The Other Bishop Berkeley: An Exercise in Re-Enchantment
Costica Bradatan

Costica Bradatan proposes a new way of looking at the influential a18th-century Anglo-Irish empiricist and idealist philosopher. He approache Berkeley's thought from the standpoint of its roots, rather than from how it has come to be viewed since his time. This book will interest scholars working in a wide variety of fields, from philosophy and the history of ideas to comparative literature, utopian studies, religious and medieval studies, and critical theory.
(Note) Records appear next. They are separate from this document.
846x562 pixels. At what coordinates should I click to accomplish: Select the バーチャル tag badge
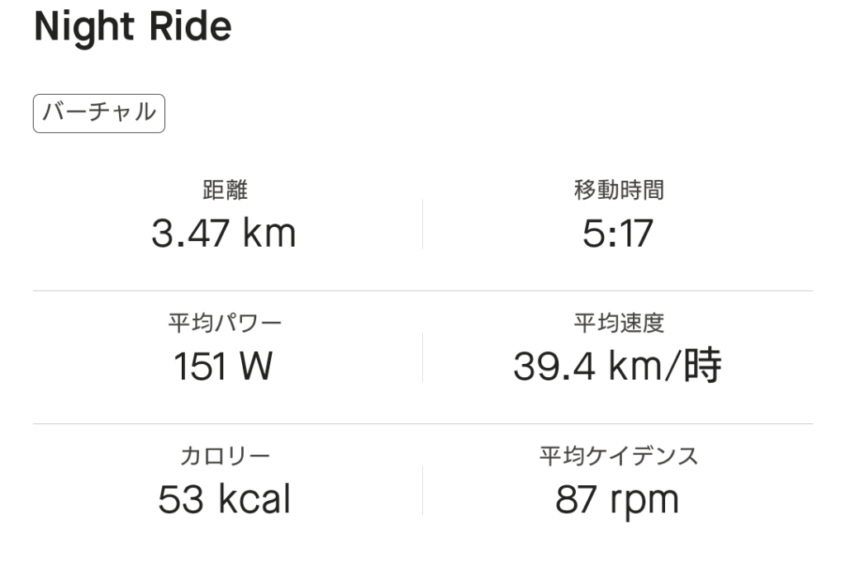pyautogui.click(x=99, y=113)
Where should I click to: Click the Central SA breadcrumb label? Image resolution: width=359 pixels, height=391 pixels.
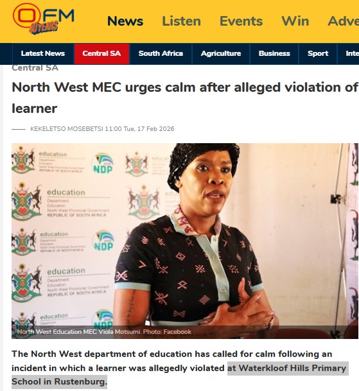pos(35,68)
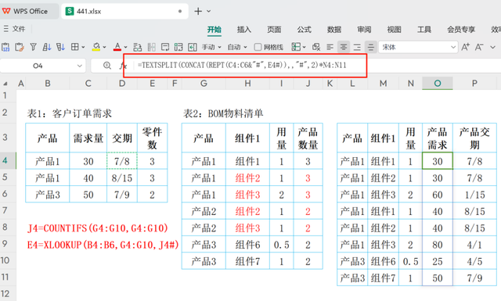Viewport: 501px width, 301px height.
Task: Open the 宋体 font dropdown
Action: (453, 47)
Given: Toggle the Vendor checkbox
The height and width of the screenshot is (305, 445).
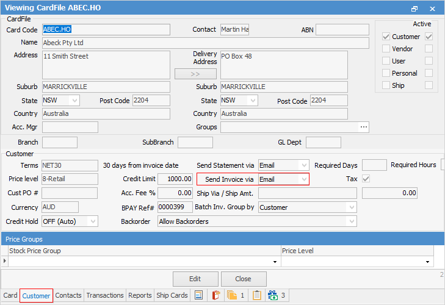Looking at the screenshot, I should 386,49.
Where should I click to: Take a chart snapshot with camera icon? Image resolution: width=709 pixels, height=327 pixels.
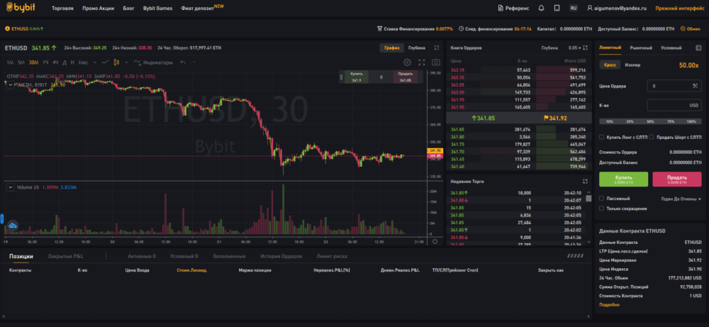(x=435, y=62)
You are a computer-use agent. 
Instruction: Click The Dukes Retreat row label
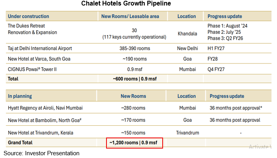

This other Berkeley read and wrote alchemical books, daydreamed of "Happy Islands" and the "Earthly Paradise" and depicted them carefully, designed utopian projects and spent years trying to put them into practice. Bradatan discovers a thinker deeply rooted in Platonic, mystical, and sometimes esoteric traditions, who saw salvation as philosophy and practiced philosophy as a way of life. This book uncovers a richer Berkeley, a more profound and spectacular one, and, it is hoped, a more truthful one.


Costica Bradatan teaches philosophy at Texas Tech University and is Senior Editor of Janus Head: A Journal of Interdisciplinary Studies in Literature, Continental Philosophy, Phenomenological Psychology, and the Arts.